**Given task**:
Write out every line of the rows below as a JSON list of strings, one string per line, leaving out blank lines.

★ ★ ★ ★ ★

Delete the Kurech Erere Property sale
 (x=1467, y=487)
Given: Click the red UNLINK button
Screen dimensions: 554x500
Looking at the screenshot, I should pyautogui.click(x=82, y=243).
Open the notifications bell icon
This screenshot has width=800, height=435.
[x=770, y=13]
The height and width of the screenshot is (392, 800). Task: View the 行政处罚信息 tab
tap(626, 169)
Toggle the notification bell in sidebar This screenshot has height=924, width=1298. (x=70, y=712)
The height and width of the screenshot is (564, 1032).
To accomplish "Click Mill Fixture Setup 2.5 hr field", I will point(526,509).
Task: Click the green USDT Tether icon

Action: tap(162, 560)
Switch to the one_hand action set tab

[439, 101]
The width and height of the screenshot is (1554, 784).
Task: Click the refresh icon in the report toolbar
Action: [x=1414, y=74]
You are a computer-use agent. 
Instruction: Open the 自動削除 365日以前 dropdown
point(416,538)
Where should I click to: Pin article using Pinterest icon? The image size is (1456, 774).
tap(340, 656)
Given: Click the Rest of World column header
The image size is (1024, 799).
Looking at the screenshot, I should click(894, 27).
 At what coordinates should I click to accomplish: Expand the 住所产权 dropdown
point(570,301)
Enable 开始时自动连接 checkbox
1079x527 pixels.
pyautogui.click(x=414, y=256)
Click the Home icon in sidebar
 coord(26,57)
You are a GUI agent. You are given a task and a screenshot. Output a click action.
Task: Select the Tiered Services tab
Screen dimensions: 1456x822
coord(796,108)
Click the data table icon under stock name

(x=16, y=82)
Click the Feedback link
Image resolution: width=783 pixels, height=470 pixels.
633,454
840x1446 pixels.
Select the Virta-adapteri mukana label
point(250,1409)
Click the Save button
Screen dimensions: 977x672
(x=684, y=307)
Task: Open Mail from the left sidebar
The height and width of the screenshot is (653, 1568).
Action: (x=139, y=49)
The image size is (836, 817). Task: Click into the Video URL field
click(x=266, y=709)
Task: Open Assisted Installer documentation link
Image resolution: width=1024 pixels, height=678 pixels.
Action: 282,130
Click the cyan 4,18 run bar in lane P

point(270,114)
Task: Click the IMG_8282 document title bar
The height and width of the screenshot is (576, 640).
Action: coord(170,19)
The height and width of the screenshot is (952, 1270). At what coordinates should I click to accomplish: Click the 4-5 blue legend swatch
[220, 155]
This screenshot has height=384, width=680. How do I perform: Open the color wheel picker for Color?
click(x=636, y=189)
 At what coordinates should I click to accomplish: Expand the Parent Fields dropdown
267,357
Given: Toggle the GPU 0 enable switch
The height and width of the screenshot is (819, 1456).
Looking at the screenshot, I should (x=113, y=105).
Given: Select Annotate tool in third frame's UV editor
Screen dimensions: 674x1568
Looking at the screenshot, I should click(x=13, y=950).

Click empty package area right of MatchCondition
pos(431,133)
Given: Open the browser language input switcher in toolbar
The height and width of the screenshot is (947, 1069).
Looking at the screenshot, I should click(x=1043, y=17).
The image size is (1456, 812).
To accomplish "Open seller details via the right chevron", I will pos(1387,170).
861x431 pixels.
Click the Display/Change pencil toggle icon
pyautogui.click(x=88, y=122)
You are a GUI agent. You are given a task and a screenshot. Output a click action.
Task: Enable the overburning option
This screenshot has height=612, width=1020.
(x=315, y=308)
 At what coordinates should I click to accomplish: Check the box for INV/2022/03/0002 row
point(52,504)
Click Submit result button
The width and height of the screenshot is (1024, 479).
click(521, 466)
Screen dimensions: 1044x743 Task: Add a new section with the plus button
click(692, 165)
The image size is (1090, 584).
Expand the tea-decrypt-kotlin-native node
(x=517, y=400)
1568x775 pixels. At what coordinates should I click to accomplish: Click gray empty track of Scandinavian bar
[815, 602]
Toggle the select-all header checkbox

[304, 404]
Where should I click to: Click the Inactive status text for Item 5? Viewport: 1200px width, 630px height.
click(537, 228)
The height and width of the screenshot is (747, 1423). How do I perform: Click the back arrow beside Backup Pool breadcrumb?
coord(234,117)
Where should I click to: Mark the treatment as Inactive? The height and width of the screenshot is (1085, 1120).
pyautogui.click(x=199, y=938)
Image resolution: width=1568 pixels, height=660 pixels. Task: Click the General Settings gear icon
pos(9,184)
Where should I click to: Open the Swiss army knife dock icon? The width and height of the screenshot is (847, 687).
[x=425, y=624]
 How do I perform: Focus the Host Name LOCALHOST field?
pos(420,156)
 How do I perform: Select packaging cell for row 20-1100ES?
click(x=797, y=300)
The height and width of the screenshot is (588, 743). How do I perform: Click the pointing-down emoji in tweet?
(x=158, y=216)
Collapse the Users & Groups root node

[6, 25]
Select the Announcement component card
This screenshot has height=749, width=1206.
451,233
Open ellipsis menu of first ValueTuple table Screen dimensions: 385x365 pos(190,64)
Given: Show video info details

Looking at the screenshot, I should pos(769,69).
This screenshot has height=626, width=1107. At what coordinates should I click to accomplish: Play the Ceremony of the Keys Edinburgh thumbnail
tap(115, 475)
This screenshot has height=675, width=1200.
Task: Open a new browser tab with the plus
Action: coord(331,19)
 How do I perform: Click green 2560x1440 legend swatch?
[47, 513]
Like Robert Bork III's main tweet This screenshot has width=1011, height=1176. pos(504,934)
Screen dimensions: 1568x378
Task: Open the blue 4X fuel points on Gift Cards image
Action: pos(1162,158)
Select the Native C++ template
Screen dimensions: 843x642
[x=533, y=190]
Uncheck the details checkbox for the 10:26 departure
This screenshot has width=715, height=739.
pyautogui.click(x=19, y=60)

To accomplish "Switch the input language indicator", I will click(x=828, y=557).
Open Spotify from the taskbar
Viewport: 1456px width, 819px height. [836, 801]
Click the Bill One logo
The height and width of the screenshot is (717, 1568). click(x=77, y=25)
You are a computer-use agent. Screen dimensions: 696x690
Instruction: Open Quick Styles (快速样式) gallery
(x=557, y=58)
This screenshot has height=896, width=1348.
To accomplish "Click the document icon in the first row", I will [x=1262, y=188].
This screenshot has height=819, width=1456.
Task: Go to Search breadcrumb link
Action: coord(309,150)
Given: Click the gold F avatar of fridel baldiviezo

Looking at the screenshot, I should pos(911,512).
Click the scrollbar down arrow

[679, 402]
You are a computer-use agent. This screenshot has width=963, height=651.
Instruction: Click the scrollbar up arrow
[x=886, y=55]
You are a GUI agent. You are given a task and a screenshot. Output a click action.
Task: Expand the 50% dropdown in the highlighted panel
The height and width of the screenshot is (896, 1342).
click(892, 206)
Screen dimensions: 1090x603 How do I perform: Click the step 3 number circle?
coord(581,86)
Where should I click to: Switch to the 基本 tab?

★ ★ ★ ★ ★

**The completed task**:
[
  "Delete the Kurech Erere Property sale",
  " (x=1467, y=487)",
  "Given: Click the red UNLINK button",
  "Screen dimensions: 554x500",
  "Looking at the screenshot, I should pyautogui.click(x=82, y=243).",
  "Open the notifications bell icon",
  "This screenshot has width=800, height=435.",
  "[x=770, y=13]",
  "The height and width of the screenshot is (392, 800). Task: View the 行政处罚信息 tab",
  "tap(626, 169)",
  "Toggle the notification bell in sidebar This screenshot has height=924, width=1298. (x=70, y=712)",
  "The height and width of the screenshot is (564, 1032).",
  "To accomplish \"Click Mill Fixture Setup 2.5 hr field\", I will point(526,509).",
  "Task: Click the green USDT Tether icon",
  "Action: tap(162, 560)",
  "Switch to the one_hand action set tab",
  "[439, 101]",
  "The width and height of the screenshot is (1554, 784).",
  "Task: Click the refresh icon in the report toolbar",
  "Action: [x=1414, y=74]",
  "You are a computer-use agent. ",
  "Instruction: Open the 自動削除 365日以前 dropdown",
  "point(416,538)",
  "Where should I click to: Pin article using Pinterest icon? The image size is (1456, 774).",
  "tap(340, 656)",
  "Given: Click the Rest of World column header",
  "The image size is (1024, 799).",
  "Looking at the screenshot, I should click(894, 27).",
  " At what coordinates should I click to accomplish: Expand the 住所产权 dropdown",
  "point(570,301)",
  "Enable 开始时自动连接 checkbox",
  "1079x527 pixels.",
  "pyautogui.click(x=414, y=256)",
  "Click the Home icon in sidebar",
  " coord(26,57)",
  "You are a GUI agent. You are given a task and a screenshot. Output a click action.",
  "Task: Select the Tiered Services tab",
  "Screen dimensions: 1456x822",
  "coord(796,108)",
  "Click the data table icon under stock name",
  "(x=16, y=82)",
  "Click the Feedback link",
  "Image resolution: width=783 pixels, height=470 pixels.",
  "633,454",
  "840x1446 pixels.",
  "Select the Virta-adapteri mukana label",
  "point(250,1409)",
  "Click the Save button",
  "Screen dimensions: 977x672",
  "(x=684, y=307)",
  "Task: Open Mail from the left sidebar",
  "The height and width of the screenshot is (653, 1568).",
  "Action: (x=139, y=49)",
  "The image size is (836, 817). Task: Click into the Video URL field",
  "click(x=266, y=709)",
  "Task: Open Assisted Installer documentation link",
  "Image resolution: width=1024 pixels, height=678 pixels.",
  "Action: 282,130",
  "Click the cyan 4,18 run bar in lane P",
  "point(270,114)",
  "Task: Click the IMG_8282 document title bar",
  "The height and width of the screenshot is (576, 640).",
  "Action: coord(170,19)",
  "The height and width of the screenshot is (952, 1270). At what coordinates should I click to accomplish: Click the 4-5 blue legend swatch",
  "[220, 155]",
  "This screenshot has height=384, width=680. How do I perform: Open the color wheel picker for Color?",
  "click(x=636, y=189)",
  " At what coordinates should I click to accomplish: Expand the Parent Fields dropdown",
  "267,357",
  "Given: Toggle the GPU 0 enable switch",
  "The height and width of the screenshot is (819, 1456).",
  "Looking at the screenshot, I should (x=113, y=105).",
  "Given: Select Annotate tool in third frame's UV editor",
  "Screen dimensions: 674x1568",
  "Looking at the screenshot, I should click(x=13, y=950).",
  "Click empty package area right of MatchCondition",
  "pos(431,133)",
  "Given: Open the browser language input switcher in toolbar",
  "The height and width of the screenshot is (947, 1069).",
  "Looking at the screenshot, I should click(x=1043, y=17).",
  "The image size is (1456, 812).",
  "To accomplish \"Open seller details via the right chevron\", I will pos(1387,170).",
  "861x431 pixels.",
  "Click the Display/Change pencil toggle icon",
  "pyautogui.click(x=88, y=122)",
  "You are a GUI agent. You are given a task and a screenshot. Output a click action.",
  "Task: Enable the overburning option",
  "This screenshot has height=612, width=1020.",
  "(x=315, y=308)",
  " At what coordinates should I click to accomplish: Check the box for INV/2022/03/0002 row",
  "point(52,504)",
  "Click Submit result button",
  "The width and height of the screenshot is (1024, 479).",
  "click(521, 466)",
  "Screen dimensions: 1044x743 Task: Add a new section with the plus button",
  "click(692, 165)",
  "The image size is (1090, 584).",
  "Expand the tea-decrypt-kotlin-native node",
  "(x=517, y=400)",
  "1568x775 pixels. At what coordinates should I click to accomplish: Click gray empty track of Scandinavian bar",
  "[815, 602]",
  "Toggle the select-all header checkbox",
  "[304, 404]",
  "Where should I click to: Click the Inactive status text for Item 5? Viewport: 1200px width, 630px height.",
  "click(537, 228)",
  "The height and width of the screenshot is (747, 1423). How do I perform: Click the back arrow beside Backup Pool breadcrumb?",
  "coord(234,117)",
  "Where should I click to: Mark the treatment as Inactive? The height and width of the screenshot is (1085, 1120).",
  "pyautogui.click(x=199, y=938)",
  "Image resolution: width=1568 pixels, height=660 pixels. Task: Click the General Settings gear icon",
  "pos(9,184)",
  "Where should I click to: Open the Swiss army knife dock icon? The width and height of the screenshot is (847, 687).",
  "[x=425, y=624]",
  " How do I perform: Focus the Host Name LOCALHOST field?",
  "pos(420,156)",
  " How do I perform: Select packaging cell for row 20-1100ES?",
  "click(x=797, y=300)",
  "The height and width of the screenshot is (588, 743). How do I perform: Click the pointing-down emoji in tweet?",
  "(x=158, y=216)",
  "Collapse the Users & Groups root node",
  "[6, 25]",
  "Select the Announcement component card",
  "This screenshot has height=749, width=1206.",
  "451,233",
  "Open ellipsis menu of first ValueTuple table Screen dimensions: 385x365 pos(190,64)",
  "Given: Show video info details",
  "Looking at the screenshot, I should pos(769,69).",
  "This screenshot has height=626, width=1107. At what coordinates should I click to accomplish: Play the Ceremony of the Keys Edinburgh thumbnail",
  "tap(115, 475)",
  "This screenshot has height=675, width=1200.",
  "Task: Open a new browser tab with the plus",
  "Action: coord(331,19)",
  " How do I perform: Click green 2560x1440 legend swatch?",
  "[47, 513]",
  "Like Robert Bork III's main tweet This screenshot has width=1011, height=1176. pos(504,934)",
  "Screen dimensions: 1568x378",
  "Task: Open the blue 4X fuel points on Gift Cards image",
  "Action: pos(1162,158)",
  "Select the Native C++ template",
  "Screen dimensions: 843x642",
  "[x=533, y=190]",
  "Uncheck the details checkbox for the 10:26 departure",
  "This screenshot has width=715, height=739.",
  "pyautogui.click(x=19, y=60)",
  "To accomplish \"Switch the input language indicator\", I will click(x=828, y=557).",
  "Open Spotify from the taskbar",
  "Viewport: 1456px width, 819px height. [836, 801]",
  "Click the Bill One logo",
  "The height and width of the screenshot is (717, 1568). click(x=77, y=25)",
  "You are a computer-use agent. Screen dimensions: 696x690",
  "Instruction: Open Quick Styles (快速样式) gallery",
  "(x=557, y=58)",
  "This screenshot has height=896, width=1348.",
  "To accomplish \"Click the document icon in the first row\", I will [x=1262, y=188].",
  "This screenshot has height=819, width=1456.",
  "Task: Go to Search breadcrumb link",
  "Action: coord(309,150)",
  "Given: Click the gold F avatar of fridel baldiviezo",
  "Looking at the screenshot, I should pos(911,512).",
  "Click the scrollbar down arrow",
  "[679, 402]",
  "You are a computer-use agent. This screenshot has width=963, height=651.",
  "Instruction: Click the scrollbar up arrow",
  "[x=886, y=55]",
  "You are a GUI agent. You are given a task and a screenshot. Output a click action.",
  "Task: Expand the 50% dropdown in the highlighted panel",
  "The height and width of the screenshot is (896, 1342).",
  "click(892, 206)",
  "Screen dimensions: 1090x603 How do I perform: Click the step 3 number circle?",
  "coord(581,86)",
  "Where should I click to: Switch to the 基本 tab?"
]